Juergen Wagenbach weet waar je op moet letten bij lange encoder- of hall-sensorkabels.
Standaardkabels voor motoren en sensoren hebben een lengte van 30 cm tot 3 m. Soms is dit niet lang genoeg, vooral als controllers in een machinekast worden geïnstalleerd die enkele meters verderop of zelfs in een andere ruimte staat.
Op de vraag of er een maximale kabellengte bestaat, kan geen algemeen antwoord worden gegeven. Een kabellengte tot 10 m is ongecompliceerd, mits met een paar speciale factoren rekening wordt gehouden. Zelfs kabellengtes tot 50 of 100 m zijn geen probleem als de installatie perfect wordt uitgevoerd en de signaalkwaliteit bij de eerste inbedrijfstelling wordt gecontroleerd en bevestigd.
Speciale maatregelen bij lange kabellengtes
Vaak denkt men dat bij lange draden het wegvallen van de netspanning het kritieke punt is. In feite klopt dit niet omdat sensorsignalen vaak gewoon moeten voldoen aan de TTL-specificatie die een "High"-signaal al bij een spanningsniveau boven 2,1 V accepteert. Het vereiste signaalniveau wordt nader toegelicht in de "Hardware Reference" van de maxon controllers in de hoofdstukken over de encoder- en hall-sensoringangen.
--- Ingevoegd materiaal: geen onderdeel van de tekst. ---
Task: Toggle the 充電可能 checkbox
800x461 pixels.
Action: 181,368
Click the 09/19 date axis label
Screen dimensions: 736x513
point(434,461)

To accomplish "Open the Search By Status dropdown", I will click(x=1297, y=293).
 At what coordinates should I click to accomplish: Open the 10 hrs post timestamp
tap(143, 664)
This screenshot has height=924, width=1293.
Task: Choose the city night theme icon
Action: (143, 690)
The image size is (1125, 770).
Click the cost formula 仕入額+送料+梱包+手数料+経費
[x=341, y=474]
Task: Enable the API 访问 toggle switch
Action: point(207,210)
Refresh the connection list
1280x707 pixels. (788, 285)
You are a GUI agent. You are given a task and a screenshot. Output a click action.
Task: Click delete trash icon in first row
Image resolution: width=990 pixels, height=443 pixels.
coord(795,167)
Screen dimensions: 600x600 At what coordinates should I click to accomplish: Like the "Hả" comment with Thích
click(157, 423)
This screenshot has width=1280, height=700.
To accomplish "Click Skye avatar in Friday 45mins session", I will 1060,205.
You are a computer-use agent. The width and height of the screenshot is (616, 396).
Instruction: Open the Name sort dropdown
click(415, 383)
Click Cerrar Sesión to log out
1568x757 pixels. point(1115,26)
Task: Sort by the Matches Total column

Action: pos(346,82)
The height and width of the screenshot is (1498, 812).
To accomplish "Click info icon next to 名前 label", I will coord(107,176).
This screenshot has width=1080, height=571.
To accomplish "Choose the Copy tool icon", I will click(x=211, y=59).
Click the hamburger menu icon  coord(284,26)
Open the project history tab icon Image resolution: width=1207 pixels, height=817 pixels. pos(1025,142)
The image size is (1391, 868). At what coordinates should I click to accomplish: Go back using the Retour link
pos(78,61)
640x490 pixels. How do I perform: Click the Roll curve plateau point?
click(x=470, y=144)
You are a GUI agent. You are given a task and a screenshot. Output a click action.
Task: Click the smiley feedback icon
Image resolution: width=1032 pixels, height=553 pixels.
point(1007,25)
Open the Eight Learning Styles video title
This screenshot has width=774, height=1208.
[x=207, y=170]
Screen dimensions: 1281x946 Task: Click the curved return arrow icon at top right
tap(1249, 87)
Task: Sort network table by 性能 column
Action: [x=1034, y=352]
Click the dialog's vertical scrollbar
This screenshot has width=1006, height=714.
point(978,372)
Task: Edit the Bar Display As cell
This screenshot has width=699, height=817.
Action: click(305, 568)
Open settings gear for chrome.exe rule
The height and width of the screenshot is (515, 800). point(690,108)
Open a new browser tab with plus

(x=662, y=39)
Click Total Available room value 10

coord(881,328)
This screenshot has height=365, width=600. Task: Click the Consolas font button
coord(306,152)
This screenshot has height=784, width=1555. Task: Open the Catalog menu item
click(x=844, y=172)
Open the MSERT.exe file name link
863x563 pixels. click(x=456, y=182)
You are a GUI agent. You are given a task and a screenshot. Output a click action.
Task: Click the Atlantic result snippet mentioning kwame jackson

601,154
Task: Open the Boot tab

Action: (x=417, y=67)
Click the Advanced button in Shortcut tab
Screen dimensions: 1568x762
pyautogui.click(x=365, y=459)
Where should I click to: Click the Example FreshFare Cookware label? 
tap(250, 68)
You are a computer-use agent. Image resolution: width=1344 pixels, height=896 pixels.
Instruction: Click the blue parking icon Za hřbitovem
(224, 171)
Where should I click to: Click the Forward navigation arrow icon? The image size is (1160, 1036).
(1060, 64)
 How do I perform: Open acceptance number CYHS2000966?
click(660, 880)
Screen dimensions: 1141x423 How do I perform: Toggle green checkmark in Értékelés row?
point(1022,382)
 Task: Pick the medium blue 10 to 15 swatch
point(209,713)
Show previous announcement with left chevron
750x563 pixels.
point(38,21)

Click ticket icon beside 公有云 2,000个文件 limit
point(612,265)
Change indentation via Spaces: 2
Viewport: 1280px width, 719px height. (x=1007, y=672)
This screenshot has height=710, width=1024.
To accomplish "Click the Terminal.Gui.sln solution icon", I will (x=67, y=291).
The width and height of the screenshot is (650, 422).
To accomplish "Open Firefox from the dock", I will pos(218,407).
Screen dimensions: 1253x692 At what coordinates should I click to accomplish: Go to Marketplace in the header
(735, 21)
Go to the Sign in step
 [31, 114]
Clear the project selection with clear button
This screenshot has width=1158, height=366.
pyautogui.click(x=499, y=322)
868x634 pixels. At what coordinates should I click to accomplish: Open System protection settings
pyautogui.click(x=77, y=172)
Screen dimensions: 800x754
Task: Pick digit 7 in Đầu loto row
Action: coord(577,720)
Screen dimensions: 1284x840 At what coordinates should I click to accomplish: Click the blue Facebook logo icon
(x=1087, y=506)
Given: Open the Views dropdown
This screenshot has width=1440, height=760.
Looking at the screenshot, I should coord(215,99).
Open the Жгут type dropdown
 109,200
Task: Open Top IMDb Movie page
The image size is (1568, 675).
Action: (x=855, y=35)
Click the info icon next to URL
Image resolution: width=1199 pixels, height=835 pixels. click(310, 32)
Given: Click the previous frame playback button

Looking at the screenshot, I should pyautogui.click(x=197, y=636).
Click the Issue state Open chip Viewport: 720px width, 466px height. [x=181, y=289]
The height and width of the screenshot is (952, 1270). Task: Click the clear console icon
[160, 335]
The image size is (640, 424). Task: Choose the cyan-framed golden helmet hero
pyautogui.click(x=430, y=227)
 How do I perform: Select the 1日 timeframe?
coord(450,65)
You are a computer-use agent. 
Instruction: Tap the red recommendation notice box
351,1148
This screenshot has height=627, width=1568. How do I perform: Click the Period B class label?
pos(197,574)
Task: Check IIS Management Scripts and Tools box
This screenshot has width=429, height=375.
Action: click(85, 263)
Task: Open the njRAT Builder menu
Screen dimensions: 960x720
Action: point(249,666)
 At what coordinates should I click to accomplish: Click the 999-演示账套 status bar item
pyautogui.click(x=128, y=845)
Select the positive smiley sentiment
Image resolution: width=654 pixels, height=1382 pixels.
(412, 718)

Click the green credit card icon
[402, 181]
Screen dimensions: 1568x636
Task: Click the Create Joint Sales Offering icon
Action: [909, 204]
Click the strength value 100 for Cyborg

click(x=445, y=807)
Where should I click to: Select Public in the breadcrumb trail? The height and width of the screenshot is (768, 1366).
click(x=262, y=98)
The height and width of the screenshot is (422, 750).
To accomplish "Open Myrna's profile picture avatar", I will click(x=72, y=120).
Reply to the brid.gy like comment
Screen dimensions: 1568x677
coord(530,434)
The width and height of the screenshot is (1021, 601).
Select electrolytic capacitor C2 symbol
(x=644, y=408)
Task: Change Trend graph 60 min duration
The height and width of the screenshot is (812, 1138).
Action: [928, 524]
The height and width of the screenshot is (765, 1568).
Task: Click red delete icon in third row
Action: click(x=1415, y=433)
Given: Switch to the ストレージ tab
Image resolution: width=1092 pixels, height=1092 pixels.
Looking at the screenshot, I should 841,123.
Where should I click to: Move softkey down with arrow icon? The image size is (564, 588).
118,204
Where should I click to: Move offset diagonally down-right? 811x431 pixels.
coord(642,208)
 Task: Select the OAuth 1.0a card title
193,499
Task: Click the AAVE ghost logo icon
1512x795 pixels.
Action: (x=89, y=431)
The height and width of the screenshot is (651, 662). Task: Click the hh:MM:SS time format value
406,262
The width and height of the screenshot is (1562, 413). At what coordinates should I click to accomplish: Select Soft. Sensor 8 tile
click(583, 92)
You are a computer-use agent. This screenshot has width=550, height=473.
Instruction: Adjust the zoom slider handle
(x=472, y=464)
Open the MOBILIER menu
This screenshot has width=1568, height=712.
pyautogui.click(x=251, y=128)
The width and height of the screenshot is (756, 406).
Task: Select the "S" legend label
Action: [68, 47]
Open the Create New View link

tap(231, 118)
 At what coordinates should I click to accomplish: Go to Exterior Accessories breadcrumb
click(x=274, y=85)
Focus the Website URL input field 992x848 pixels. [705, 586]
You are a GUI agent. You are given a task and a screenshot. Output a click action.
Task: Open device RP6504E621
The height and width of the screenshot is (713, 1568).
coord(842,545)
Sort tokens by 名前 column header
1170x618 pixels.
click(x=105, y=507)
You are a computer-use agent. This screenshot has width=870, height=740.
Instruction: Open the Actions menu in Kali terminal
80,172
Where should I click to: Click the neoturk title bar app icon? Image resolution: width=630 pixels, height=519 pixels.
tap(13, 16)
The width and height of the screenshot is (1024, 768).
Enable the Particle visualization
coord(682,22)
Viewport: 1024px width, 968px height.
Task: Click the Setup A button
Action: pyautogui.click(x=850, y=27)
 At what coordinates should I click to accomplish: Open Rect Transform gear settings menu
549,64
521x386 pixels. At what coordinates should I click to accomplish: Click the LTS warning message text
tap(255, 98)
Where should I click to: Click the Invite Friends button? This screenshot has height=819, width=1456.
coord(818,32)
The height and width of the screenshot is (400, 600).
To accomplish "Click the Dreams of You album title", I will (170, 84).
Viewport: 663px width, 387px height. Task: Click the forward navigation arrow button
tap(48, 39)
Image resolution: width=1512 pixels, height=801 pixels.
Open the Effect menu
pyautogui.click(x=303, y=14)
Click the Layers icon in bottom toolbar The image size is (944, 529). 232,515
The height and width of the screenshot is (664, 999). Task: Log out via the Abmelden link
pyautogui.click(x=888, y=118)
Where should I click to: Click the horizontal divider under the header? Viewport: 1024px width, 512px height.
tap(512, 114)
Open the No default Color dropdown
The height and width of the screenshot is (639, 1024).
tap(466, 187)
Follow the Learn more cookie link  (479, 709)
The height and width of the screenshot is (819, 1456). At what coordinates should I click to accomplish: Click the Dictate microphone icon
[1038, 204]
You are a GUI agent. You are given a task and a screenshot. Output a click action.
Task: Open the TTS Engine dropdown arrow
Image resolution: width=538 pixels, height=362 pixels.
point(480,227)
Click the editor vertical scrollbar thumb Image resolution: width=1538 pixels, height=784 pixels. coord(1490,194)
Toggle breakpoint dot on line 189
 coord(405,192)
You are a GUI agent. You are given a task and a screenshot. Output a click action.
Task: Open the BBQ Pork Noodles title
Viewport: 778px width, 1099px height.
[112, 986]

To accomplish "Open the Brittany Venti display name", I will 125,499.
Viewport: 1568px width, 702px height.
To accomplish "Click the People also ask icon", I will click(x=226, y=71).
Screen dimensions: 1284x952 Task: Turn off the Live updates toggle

1) Voedingsspanning van de sensor
Encoders hebben doorgaans geen ruime tolerantie ten aanzien van de voedingsspanning. Bijvoorbeeld bij 5V +/-5% betekent dit dat op de encoder-ingang ten minste 4,75 V aanwezig moet zijn om ervoor te zorgen dat de encoder functioneert. Met het oog op de voedingsspanning kan het spanningsverlies van lange kabels kritisch worden. Onvoldoende voedingsspanning kan tot gevolg hebben dat sensorsignalen niet aanwezig zijn, foutief zijn of soms ontbreken. De hoofdoorzaak van ontbrekende pulsen is vaak de voedingsspanning en niet het verwachte signaalniveau. Daarom is het belangrijk dat de opgegeven voedingsspanning op de connector van de encoder aanwezig is. Dikkere draaddiktes in de kabel kunnen dit verbeteren. Eigenlijk zijn dikkere draden alleen voor de voedingsspanning en de aardingsdraad nodig. De spanningsval van de sensordraden is niet zo kritisch als hierboven vermeld.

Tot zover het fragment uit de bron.